### Source records
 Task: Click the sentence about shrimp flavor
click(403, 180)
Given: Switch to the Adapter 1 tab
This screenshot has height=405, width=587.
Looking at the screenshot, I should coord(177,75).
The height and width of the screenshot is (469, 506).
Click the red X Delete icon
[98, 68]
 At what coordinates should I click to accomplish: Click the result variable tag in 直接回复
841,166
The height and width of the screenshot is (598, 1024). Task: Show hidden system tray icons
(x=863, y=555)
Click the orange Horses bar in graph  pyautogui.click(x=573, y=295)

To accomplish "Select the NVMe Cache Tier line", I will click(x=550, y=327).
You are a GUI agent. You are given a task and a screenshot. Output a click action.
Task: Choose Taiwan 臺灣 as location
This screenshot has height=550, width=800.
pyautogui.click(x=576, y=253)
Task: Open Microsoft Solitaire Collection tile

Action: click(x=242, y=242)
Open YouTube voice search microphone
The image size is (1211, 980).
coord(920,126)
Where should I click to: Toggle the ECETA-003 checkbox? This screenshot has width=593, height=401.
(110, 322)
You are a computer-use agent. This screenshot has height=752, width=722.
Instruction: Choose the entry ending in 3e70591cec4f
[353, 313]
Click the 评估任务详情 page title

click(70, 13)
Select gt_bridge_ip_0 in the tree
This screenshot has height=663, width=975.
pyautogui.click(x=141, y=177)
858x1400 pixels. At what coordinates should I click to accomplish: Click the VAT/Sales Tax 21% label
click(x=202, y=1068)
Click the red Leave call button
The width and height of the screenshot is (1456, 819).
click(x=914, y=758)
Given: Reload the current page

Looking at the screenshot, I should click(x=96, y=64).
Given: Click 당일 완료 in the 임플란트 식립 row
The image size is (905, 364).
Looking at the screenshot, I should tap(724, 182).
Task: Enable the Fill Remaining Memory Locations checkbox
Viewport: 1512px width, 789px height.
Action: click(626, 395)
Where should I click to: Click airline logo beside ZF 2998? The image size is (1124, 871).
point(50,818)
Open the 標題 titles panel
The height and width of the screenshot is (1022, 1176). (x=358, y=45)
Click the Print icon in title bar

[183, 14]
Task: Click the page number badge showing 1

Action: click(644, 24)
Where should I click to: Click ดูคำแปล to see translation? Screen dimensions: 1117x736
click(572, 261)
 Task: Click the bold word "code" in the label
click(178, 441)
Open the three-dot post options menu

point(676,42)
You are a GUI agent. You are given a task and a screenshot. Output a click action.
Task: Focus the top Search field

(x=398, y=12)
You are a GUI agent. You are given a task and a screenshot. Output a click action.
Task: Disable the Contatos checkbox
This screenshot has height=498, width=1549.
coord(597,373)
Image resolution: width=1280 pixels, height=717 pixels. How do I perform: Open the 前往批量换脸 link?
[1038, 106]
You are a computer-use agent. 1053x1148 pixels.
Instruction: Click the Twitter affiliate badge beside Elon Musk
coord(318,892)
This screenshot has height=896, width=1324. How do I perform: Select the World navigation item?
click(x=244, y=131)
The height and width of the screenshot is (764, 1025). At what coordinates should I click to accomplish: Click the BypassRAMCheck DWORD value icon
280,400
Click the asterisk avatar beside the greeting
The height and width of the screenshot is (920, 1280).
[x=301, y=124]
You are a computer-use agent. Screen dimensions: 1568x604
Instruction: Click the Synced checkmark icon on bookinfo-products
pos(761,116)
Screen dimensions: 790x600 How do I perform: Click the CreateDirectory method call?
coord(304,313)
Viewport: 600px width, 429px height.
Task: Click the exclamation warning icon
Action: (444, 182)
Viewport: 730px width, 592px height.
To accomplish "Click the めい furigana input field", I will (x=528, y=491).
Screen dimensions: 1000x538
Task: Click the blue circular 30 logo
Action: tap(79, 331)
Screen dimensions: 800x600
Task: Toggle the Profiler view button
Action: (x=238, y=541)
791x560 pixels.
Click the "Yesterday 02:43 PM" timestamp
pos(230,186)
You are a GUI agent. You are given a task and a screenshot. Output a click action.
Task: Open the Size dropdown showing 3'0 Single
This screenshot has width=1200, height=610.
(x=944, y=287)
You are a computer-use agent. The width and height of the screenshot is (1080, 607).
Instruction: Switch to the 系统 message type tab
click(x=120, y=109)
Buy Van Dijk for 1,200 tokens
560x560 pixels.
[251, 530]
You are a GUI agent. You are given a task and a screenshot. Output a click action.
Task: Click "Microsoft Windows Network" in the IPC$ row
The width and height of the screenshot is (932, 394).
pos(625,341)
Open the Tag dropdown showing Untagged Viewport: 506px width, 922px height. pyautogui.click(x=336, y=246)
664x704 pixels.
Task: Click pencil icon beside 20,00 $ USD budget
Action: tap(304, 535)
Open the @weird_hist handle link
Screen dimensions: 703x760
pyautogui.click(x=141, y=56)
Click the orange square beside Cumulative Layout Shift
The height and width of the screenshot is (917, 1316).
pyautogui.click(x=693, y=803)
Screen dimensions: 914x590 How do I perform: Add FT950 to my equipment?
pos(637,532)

### What is expected
Every entry should be reproduced word for word.

### Your solution
 Task: Click the sentence about shrimp flavor
click(403, 180)
Given: Switch to the Adapter 1 tab
This screenshot has height=405, width=587.
Looking at the screenshot, I should coord(177,75).
The height and width of the screenshot is (469, 506).
Click the red X Delete icon
[98, 68]
 At what coordinates should I click to accomplish: Click the result variable tag in 直接回复
841,166
The height and width of the screenshot is (598, 1024). Task: Show hidden system tray icons
(x=863, y=555)
Click the orange Horses bar in graph  pyautogui.click(x=573, y=295)

To accomplish "Select the NVMe Cache Tier line", I will click(x=550, y=327).
You are a GUI agent. You are given a task and a screenshot. Output a click action.
Task: Choose Taiwan 臺灣 as location
This screenshot has height=550, width=800.
pyautogui.click(x=576, y=253)
Task: Open Microsoft Solitaire Collection tile

Action: click(x=242, y=242)
Open YouTube voice search microphone
The image size is (1211, 980).
coord(920,126)
Where should I click to: Toggle the ECETA-003 checkbox? This screenshot has width=593, height=401.
(110, 322)
You are a computer-use agent. This screenshot has height=752, width=722.
Instruction: Choose the entry ending in 3e70591cec4f
[353, 313]
Click the 评估任务详情 page title

click(70, 13)
Select gt_bridge_ip_0 in the tree
This screenshot has height=663, width=975.
pyautogui.click(x=141, y=177)
858x1400 pixels. At what coordinates should I click to accomplish: Click the VAT/Sales Tax 21% label
click(x=202, y=1068)
Click the red Leave call button
The width and height of the screenshot is (1456, 819).
click(x=914, y=758)
Given: Reload the current page

Looking at the screenshot, I should click(x=96, y=64).
Given: Click 당일 완료 in the 임플란트 식립 row
The image size is (905, 364).
Looking at the screenshot, I should tap(724, 182).
Task: Enable the Fill Remaining Memory Locations checkbox
Viewport: 1512px width, 789px height.
Action: click(626, 395)
Where should I click to: Click airline logo beside ZF 2998? The image size is (1124, 871).
point(50,818)
Open the 標題 titles panel
The height and width of the screenshot is (1022, 1176). (x=358, y=45)
Click the Print icon in title bar

[183, 14]
Task: Click the page number badge showing 1

Action: click(644, 24)
Where should I click to: Click ดูคำแปล to see translation? Screen dimensions: 1117x736
click(572, 261)
 Task: Click the bold word "code" in the label
click(178, 441)
Open the three-dot post options menu

point(676,42)
You are a GUI agent. You are given a task and a screenshot. Output a click action.
Task: Focus the top Search field

(x=398, y=12)
You are a GUI agent. You are given a task and a screenshot. Output a click action.
Task: Disable the Contatos checkbox
This screenshot has height=498, width=1549.
coord(597,373)
Image resolution: width=1280 pixels, height=717 pixels. How do I perform: Open the 前往批量换脸 link?
[1038, 106]
You are a computer-use agent. 1053x1148 pixels.
Instruction: Click the Twitter affiliate badge beside Elon Musk
coord(318,892)
This screenshot has height=896, width=1324. How do I perform: Select the World navigation item?
click(x=244, y=131)
The height and width of the screenshot is (764, 1025). At what coordinates should I click to accomplish: Click the BypassRAMCheck DWORD value icon
280,400
Click the asterisk avatar beside the greeting
The height and width of the screenshot is (920, 1280).
[x=301, y=124]
You are a computer-use agent. Screen dimensions: 1568x604
Instruction: Click the Synced checkmark icon on bookinfo-products
pos(761,116)
Screen dimensions: 790x600 How do I perform: Click the CreateDirectory method call?
coord(304,313)
Viewport: 600px width, 429px height.
Task: Click the exclamation warning icon
Action: (444, 182)
Viewport: 730px width, 592px height.
To accomplish "Click the めい furigana input field", I will (x=528, y=491).
Screen dimensions: 1000x538
Task: Click the blue circular 30 logo
Action: tap(79, 331)
Screen dimensions: 800x600
Task: Toggle the Profiler view button
Action: (x=238, y=541)
791x560 pixels.
Click the "Yesterday 02:43 PM" timestamp
pos(230,186)
You are a GUI agent. You are given a task and a screenshot. Output a click action.
Task: Open the Size dropdown showing 3'0 Single
This screenshot has width=1200, height=610.
(x=944, y=287)
You are a computer-use agent. The width and height of the screenshot is (1080, 607).
Instruction: Switch to the 系统 message type tab
click(x=120, y=109)
Buy Van Dijk for 1,200 tokens
560x560 pixels.
[251, 530]
You are a GUI agent. You are given a task and a screenshot. Output a click action.
Task: Click "Microsoft Windows Network" in the IPC$ row
The width and height of the screenshot is (932, 394).
pos(625,341)
Open the Tag dropdown showing Untagged Viewport: 506px width, 922px height. pyautogui.click(x=336, y=246)
664x704 pixels.
Task: Click pencil icon beside 20,00 $ USD budget
Action: tap(304, 535)
Open the @weird_hist handle link
Screen dimensions: 703x760
pyautogui.click(x=141, y=56)
Click the orange square beside Cumulative Layout Shift
The height and width of the screenshot is (917, 1316).
pyautogui.click(x=693, y=803)
Screen dimensions: 914x590 How do I perform: Add FT950 to my equipment?
pos(637,532)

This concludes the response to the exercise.